▶ **Registros guardados**
^^^^^^^^^^^^^^^^

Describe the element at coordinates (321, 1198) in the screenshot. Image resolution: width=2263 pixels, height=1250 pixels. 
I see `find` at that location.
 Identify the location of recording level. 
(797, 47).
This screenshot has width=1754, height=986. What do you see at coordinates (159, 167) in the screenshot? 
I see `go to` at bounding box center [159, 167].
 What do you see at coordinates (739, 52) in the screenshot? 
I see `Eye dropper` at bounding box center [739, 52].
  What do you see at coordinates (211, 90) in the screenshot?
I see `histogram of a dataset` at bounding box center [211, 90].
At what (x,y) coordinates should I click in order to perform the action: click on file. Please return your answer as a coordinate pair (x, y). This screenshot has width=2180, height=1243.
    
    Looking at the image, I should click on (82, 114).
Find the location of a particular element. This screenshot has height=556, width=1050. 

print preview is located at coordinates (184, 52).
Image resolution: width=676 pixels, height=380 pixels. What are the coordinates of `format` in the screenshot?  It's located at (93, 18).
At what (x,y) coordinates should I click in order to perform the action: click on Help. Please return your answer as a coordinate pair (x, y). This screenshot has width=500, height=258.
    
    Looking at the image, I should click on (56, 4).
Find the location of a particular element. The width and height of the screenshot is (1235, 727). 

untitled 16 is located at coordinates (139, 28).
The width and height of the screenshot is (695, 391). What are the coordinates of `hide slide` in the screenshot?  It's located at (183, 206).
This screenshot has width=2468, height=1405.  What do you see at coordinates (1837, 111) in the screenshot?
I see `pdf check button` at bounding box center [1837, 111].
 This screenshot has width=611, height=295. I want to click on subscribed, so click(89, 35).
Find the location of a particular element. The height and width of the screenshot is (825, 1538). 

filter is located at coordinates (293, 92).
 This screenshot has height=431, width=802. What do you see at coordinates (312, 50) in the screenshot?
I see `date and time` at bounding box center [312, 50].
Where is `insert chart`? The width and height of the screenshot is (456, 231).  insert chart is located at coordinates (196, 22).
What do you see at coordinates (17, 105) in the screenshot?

^^^^^^^^^^^^^^^^

▶ **ENUNCIADO**
Copia literalmente todo el material desde la línea que contiene "What do you see at coordinates (211, 90)" hasta la línea que contiene "Looking at the image, I should click on (82, 114).", ambas incluidas.

▶ **RESULTADO ESPERADO**
  What do you see at coordinates (211, 90) in the screenshot?
I see `histogram of a dataset` at bounding box center [211, 90].
At what (x,y) coordinates should I click in order to perform the action: click on file. Please return your answer as a coordinate pair (x, y). This screenshot has width=2180, height=1243.
    
    Looking at the image, I should click on (82, 114).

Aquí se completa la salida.